Starting at the line that contains "Click the Profit" and ending after the line that contains "click(78, 535)", rewrite those lines from the records with "Fairlight" switched to "Fusion" and nothing else altered.

:: Provided data ::

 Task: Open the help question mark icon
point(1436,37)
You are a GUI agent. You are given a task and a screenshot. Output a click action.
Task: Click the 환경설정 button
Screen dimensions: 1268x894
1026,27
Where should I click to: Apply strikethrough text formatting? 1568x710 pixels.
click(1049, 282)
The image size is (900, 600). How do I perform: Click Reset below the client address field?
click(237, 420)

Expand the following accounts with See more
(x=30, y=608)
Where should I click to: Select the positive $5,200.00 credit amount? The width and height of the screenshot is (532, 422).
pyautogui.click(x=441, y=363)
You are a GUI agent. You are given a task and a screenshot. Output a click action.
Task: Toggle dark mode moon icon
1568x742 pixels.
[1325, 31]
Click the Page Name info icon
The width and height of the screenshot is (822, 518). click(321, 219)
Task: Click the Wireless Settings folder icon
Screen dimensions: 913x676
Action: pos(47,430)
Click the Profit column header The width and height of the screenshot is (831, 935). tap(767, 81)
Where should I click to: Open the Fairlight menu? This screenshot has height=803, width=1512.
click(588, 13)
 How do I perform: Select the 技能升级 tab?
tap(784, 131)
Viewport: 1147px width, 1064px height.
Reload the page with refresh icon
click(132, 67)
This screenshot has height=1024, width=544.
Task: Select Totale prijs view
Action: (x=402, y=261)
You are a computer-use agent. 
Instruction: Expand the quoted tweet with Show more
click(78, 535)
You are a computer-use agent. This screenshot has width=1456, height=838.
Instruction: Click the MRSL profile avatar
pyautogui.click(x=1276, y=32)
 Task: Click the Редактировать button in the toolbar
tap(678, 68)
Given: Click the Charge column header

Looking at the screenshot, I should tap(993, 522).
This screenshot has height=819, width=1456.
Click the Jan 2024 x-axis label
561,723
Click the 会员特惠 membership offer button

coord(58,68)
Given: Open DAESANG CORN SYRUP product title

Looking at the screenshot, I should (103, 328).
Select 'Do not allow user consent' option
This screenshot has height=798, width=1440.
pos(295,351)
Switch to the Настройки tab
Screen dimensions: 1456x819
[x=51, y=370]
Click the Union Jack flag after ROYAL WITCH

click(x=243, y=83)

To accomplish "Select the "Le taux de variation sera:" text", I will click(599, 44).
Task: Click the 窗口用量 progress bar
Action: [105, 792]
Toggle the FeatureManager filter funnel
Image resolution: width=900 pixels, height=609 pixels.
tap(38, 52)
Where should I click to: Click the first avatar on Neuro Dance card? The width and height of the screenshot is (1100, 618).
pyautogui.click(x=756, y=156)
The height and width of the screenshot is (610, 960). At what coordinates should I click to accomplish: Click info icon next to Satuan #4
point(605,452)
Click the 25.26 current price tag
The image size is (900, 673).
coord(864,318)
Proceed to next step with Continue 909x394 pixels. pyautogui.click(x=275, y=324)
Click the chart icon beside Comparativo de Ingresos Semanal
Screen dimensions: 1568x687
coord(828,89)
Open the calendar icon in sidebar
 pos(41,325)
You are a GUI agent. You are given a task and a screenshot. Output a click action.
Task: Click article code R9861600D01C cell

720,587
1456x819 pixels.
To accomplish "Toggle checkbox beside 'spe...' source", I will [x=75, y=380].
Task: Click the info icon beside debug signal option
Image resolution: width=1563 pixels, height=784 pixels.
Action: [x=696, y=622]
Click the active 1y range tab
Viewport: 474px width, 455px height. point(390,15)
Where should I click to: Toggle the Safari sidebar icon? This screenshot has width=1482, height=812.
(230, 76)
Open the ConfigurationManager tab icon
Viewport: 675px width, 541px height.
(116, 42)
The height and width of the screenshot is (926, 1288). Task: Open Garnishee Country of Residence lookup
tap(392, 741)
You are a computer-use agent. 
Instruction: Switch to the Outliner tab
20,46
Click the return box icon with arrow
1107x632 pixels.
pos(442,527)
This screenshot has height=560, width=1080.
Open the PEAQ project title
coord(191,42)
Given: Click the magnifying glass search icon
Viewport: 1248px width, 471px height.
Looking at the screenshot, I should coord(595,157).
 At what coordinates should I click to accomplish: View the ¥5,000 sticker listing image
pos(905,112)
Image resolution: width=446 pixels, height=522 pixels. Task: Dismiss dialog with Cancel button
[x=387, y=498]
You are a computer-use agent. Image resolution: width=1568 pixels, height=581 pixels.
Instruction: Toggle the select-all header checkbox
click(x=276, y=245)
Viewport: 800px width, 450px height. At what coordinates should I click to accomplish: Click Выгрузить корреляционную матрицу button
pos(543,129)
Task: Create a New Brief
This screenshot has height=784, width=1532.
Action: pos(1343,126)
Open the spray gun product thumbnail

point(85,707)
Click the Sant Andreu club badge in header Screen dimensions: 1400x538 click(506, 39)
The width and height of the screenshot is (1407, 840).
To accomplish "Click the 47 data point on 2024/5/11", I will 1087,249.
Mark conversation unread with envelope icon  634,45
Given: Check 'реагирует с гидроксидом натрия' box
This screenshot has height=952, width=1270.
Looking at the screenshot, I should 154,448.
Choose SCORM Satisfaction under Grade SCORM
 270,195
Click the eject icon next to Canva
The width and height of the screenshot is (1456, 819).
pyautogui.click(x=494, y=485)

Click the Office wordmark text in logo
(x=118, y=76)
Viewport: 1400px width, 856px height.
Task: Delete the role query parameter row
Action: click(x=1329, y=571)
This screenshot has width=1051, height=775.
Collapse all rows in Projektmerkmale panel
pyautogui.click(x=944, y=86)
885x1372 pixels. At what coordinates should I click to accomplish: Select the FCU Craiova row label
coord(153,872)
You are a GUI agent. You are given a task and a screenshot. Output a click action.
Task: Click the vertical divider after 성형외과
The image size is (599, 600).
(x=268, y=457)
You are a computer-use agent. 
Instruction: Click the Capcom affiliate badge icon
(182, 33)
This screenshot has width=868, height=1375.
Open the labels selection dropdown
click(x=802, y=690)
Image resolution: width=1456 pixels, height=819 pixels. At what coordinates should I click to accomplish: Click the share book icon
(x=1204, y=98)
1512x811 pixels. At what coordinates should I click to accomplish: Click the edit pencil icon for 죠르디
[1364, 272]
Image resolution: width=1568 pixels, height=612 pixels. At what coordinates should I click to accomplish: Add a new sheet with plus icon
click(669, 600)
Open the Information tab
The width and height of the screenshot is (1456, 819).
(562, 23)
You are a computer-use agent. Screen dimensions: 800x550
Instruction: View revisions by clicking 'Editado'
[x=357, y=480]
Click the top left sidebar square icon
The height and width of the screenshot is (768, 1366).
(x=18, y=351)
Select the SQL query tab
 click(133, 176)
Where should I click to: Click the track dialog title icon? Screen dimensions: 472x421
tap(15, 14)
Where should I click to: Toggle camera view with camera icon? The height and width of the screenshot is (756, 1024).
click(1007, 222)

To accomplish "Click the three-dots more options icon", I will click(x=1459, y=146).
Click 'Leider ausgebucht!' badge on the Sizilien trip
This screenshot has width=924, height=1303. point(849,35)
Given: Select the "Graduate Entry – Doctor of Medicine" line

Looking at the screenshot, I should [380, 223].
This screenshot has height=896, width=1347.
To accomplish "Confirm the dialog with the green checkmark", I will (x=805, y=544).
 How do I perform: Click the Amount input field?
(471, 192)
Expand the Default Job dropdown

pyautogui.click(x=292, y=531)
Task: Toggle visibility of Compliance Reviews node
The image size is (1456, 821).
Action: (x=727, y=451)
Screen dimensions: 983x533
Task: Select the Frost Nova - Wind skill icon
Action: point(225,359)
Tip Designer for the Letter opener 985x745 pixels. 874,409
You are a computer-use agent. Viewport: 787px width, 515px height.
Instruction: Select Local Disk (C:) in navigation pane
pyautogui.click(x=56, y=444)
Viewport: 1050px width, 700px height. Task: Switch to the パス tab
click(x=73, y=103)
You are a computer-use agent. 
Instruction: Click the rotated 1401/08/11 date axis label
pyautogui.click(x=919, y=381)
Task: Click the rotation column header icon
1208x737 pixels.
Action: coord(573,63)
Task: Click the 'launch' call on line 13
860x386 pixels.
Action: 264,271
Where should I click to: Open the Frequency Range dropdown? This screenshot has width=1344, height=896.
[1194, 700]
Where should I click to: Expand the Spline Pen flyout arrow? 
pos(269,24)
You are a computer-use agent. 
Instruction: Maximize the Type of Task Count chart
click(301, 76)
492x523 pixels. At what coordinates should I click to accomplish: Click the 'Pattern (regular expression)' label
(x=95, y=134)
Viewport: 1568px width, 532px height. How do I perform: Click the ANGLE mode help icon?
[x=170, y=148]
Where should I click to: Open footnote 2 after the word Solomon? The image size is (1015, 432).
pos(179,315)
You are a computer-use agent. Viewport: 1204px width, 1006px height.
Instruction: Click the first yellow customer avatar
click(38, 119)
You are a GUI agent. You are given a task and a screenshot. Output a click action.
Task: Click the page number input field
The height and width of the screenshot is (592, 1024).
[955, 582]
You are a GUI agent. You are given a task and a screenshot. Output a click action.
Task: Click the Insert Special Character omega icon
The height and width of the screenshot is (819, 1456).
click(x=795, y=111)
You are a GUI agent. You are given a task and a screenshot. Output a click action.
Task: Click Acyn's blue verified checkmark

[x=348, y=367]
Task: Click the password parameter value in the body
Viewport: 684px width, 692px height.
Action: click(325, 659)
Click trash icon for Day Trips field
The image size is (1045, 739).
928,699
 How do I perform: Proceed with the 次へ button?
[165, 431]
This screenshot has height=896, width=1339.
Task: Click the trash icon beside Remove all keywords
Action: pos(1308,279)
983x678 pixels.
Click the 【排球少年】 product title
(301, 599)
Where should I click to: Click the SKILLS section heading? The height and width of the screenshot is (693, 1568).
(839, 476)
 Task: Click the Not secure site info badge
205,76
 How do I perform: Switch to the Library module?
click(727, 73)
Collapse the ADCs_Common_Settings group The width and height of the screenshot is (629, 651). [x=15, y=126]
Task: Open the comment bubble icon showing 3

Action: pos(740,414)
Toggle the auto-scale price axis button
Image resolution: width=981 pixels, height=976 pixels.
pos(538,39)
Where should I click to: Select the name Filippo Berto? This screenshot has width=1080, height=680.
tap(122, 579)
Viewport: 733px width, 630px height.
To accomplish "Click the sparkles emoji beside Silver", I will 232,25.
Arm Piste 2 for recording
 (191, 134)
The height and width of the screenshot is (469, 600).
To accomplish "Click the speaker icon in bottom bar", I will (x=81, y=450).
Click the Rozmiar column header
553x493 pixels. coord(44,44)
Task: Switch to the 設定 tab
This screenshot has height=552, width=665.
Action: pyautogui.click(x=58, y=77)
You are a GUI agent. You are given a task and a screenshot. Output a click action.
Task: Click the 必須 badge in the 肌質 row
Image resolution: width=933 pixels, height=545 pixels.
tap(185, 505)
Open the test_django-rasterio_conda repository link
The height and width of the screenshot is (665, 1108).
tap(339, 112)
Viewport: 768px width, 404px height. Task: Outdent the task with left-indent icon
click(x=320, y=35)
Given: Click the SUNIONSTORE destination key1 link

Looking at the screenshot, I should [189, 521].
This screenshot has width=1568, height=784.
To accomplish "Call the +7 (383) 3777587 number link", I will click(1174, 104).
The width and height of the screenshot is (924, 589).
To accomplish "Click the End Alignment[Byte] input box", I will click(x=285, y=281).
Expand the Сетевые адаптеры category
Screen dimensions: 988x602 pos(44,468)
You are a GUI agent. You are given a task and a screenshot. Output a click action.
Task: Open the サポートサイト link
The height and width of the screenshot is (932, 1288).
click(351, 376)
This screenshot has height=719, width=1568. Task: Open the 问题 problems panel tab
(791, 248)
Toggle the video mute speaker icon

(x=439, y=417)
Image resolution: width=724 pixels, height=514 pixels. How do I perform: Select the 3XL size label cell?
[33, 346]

:::

## Output for this task
Click the Profit column header The width and height of the screenshot is (831, 935). tap(767, 81)
Where should I click to: Open the Fusion menu? This screenshot has height=803, width=1512.
click(588, 13)
 How do I perform: Select the 技能升级 tab?
tap(784, 131)
Viewport: 1147px width, 1064px height.
Reload the page with refresh icon
click(132, 67)
This screenshot has height=1024, width=544.
Task: Select Totale prijs view
Action: (x=402, y=261)
You are a computer-use agent. 
Instruction: Expand the quoted tweet with Show more
click(78, 535)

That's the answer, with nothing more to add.